A mother of two has won an appeal over a financial institution’s objection to her entering a personal insolvency arrangement to pay off a €220,000 debt on a house she and her husband bought in 2007 for €300,000.
The woman, who has since informally separated from her husband, engaged the services of an unaccredited insolvency agency called Money Bloom which, she said, told her in 2014 that an agreement had been reached with the lending institution to restructure her debt.
This turned out not to be the case and the founder of Money Bloom was later convicted of fraud in relation to a separate matter, the High Court heard.
The woman found out that Pepper Finance bought her loan from AIB/EBS. Pepper ultimately passed resolution of her debt back to AIB/EBS, which brought proceedings seeking repossession of her home.
Ms Justice Marie Baker said the engagement of that firm unfortunately cost the woman more money in trying to deal with her arrears. It also involved a loss of time and effort in her attempts to rationally resolve her debt.

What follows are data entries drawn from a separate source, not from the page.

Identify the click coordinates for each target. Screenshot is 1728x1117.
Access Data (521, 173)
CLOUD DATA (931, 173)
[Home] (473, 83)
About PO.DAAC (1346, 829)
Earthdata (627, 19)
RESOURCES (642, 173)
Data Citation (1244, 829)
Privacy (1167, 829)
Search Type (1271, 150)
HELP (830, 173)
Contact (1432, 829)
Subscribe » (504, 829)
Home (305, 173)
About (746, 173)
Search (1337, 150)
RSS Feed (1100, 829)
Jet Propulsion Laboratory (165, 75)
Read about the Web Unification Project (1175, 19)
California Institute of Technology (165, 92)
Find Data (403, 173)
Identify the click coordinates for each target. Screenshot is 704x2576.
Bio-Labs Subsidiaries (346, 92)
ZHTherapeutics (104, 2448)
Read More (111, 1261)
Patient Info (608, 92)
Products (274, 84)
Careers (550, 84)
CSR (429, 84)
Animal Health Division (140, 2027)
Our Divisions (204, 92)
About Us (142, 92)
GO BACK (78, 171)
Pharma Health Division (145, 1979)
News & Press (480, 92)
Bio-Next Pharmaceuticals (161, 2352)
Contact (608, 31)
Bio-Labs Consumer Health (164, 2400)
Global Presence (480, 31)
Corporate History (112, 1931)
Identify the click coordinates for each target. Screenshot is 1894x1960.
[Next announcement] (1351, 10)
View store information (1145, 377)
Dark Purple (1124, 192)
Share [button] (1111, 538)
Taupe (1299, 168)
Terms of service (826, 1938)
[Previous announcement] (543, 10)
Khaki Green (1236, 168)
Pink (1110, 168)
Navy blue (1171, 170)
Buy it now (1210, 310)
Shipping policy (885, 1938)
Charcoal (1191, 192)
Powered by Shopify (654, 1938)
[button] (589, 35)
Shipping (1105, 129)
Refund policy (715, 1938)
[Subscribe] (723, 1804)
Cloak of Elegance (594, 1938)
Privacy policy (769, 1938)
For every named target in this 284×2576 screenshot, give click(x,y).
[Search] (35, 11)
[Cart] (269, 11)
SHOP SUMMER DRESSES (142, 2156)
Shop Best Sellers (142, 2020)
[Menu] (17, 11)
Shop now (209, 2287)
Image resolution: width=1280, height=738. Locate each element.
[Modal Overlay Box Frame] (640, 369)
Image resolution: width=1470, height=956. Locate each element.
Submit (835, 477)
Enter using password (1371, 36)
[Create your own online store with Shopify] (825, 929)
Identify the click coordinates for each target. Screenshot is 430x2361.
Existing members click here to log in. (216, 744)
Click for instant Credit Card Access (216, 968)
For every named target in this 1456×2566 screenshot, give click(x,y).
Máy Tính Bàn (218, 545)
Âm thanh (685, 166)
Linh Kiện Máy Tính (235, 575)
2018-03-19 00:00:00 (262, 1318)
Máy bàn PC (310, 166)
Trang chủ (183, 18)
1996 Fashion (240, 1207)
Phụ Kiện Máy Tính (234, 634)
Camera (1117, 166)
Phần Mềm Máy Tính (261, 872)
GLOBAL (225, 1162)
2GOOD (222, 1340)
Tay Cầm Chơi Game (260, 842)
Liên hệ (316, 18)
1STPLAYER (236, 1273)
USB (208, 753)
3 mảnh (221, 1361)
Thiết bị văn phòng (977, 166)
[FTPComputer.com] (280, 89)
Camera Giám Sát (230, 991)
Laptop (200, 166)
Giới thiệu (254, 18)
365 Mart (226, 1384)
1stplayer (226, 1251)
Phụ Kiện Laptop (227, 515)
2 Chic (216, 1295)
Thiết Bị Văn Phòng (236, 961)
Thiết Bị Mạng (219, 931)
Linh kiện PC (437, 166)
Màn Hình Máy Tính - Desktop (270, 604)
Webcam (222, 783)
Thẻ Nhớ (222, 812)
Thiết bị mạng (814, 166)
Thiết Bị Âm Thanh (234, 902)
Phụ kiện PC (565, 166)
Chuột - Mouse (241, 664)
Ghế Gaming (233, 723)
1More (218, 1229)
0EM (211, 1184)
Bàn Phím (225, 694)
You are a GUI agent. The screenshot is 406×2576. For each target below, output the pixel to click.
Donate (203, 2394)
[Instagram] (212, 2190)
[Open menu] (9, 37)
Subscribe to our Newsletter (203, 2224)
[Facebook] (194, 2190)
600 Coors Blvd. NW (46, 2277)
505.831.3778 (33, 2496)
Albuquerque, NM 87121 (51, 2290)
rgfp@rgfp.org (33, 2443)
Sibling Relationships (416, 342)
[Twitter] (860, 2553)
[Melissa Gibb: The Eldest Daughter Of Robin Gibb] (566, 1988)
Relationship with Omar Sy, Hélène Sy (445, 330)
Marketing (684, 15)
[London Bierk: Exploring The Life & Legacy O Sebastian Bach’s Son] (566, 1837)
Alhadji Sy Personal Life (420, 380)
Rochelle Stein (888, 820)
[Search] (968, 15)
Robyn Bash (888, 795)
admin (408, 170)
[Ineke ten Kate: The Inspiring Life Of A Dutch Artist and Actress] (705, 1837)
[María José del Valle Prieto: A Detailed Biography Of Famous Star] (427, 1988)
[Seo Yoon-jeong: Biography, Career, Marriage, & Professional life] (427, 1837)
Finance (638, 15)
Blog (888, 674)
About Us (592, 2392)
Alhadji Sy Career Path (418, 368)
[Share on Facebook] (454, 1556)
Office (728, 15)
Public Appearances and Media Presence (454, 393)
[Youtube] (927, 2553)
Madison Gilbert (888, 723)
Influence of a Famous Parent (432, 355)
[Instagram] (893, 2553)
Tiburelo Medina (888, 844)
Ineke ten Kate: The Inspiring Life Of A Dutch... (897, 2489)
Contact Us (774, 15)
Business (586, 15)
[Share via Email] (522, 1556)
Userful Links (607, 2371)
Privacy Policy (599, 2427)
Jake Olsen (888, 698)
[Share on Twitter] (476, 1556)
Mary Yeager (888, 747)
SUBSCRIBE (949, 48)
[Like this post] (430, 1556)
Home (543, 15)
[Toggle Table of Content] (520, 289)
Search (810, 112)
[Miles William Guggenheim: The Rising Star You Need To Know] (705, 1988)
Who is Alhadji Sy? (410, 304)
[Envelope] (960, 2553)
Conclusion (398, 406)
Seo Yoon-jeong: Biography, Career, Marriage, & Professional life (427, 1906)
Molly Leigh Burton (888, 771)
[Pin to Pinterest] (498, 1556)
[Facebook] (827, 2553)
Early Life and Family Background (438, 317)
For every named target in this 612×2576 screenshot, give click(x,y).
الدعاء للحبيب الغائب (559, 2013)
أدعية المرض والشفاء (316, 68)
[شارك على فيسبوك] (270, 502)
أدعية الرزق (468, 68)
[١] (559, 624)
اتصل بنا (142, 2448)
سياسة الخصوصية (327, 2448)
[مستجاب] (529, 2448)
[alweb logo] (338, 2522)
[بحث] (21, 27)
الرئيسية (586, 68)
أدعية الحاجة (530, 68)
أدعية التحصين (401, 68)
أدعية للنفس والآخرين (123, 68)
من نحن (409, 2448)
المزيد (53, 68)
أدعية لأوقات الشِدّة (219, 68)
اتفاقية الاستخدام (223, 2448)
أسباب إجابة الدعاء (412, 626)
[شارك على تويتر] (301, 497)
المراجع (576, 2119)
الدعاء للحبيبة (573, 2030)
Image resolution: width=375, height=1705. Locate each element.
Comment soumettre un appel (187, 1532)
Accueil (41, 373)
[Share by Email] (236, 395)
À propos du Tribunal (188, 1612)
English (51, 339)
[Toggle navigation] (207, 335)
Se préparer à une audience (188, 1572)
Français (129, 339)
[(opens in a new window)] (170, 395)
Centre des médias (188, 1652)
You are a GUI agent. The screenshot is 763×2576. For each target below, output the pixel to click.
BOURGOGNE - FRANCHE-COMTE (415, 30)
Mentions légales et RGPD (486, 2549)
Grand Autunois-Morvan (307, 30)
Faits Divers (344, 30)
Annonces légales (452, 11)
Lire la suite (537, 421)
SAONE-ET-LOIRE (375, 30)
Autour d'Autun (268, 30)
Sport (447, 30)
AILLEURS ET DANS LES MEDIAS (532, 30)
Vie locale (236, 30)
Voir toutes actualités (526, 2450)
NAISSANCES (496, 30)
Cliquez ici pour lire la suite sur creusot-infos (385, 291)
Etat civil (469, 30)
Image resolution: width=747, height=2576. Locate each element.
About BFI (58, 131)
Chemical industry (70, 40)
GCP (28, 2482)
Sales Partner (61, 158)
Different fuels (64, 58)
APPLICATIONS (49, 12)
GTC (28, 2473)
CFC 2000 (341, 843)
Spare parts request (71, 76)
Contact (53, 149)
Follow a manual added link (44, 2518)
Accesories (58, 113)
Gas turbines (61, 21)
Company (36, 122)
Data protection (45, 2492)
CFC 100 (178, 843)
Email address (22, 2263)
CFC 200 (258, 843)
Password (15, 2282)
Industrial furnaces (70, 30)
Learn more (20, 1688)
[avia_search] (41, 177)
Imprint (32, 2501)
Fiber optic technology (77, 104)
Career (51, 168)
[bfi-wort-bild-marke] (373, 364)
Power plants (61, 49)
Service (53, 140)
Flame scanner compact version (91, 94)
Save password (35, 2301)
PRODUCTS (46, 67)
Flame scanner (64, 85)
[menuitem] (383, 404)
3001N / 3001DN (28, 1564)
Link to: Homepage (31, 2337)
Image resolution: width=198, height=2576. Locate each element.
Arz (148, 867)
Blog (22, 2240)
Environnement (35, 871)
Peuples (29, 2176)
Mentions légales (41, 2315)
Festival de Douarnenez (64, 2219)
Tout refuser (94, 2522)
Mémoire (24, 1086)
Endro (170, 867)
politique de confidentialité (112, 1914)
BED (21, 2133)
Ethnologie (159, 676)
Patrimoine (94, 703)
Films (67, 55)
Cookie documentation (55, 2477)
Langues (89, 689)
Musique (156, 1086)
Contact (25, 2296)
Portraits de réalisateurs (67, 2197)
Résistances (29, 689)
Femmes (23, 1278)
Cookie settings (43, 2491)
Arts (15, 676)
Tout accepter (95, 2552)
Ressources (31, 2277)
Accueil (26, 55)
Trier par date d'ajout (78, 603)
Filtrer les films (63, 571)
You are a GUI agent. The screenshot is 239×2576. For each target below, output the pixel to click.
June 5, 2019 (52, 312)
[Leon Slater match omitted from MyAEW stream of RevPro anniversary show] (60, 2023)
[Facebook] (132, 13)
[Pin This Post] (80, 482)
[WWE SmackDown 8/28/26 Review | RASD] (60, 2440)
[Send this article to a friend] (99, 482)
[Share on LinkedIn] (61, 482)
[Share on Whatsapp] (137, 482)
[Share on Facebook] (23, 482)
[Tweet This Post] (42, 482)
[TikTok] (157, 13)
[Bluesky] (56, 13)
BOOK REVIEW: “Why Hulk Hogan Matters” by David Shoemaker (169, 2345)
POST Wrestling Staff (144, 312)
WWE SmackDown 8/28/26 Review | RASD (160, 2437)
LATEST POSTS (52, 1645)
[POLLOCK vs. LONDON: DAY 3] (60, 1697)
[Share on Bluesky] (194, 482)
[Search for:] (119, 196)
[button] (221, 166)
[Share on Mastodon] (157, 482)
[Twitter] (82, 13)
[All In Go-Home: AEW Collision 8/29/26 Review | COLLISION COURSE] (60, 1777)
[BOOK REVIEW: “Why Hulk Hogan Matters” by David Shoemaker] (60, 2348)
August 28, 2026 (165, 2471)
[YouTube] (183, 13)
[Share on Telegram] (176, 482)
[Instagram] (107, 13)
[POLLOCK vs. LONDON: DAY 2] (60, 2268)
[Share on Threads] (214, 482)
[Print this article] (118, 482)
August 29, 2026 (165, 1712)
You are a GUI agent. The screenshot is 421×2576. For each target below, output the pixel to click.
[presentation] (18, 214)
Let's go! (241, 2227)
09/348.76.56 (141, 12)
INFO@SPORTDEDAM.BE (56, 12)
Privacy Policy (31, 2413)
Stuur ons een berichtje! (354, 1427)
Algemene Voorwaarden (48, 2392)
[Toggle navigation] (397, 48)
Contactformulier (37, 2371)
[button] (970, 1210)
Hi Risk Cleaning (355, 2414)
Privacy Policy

The judge overturned a Circuit Court order from November last refusing to allow the woman enter a personal insolvency arrangement (PIA). Such arrangements were introduced under new laws between 2012 and 2015 to help debtors avoid having to file for bankruptcy.
Ms Justice Baker said that, after the woman realised no restructuring arrangement had been made by Money Bloom, she resumed monthly payments of €700 on her mortgage, less than she was supposed to pay, but relatively substantial in the context of her earnings. She also made an application for a maintenance order against her husband in relation to their children, of €120 per fortnight.
Under the proposed PIA, the existing secured debt of €322,000 would be written off to €220,000. It would be split into two parts — a live mortgage balance of €140,000 and a “warehoused” loan of €80,000. Warehousing involves that part of the debt being addressed only if circumstances improve or it could be paid off at the end of the term by a person trading down or using, for example, pension funds to pay it off.
The term of the main mortgage was also to be extended to 27 years at variable interest rates under the PIA. Her monthly payments would be €684, which would increase after six years to €1,104 when the warehoused amount would be brought into account.
The woman argued the PIA would allow her retain her family home and give a better return for creditors than would be achieved through bankruptcy.
AIB/EBS argued there were insufficient grounds to show she could meet the terms of the PIA.
Overturning the Circuit Court’s refusal to allow her enter a PIA, Ms Justice Baker said the sale of the house at current value could achieve €160,000, which would mean AIB/EBS would get 50 cent in the euro if she was bankrupted. Under a PIA, it would be 68 cent.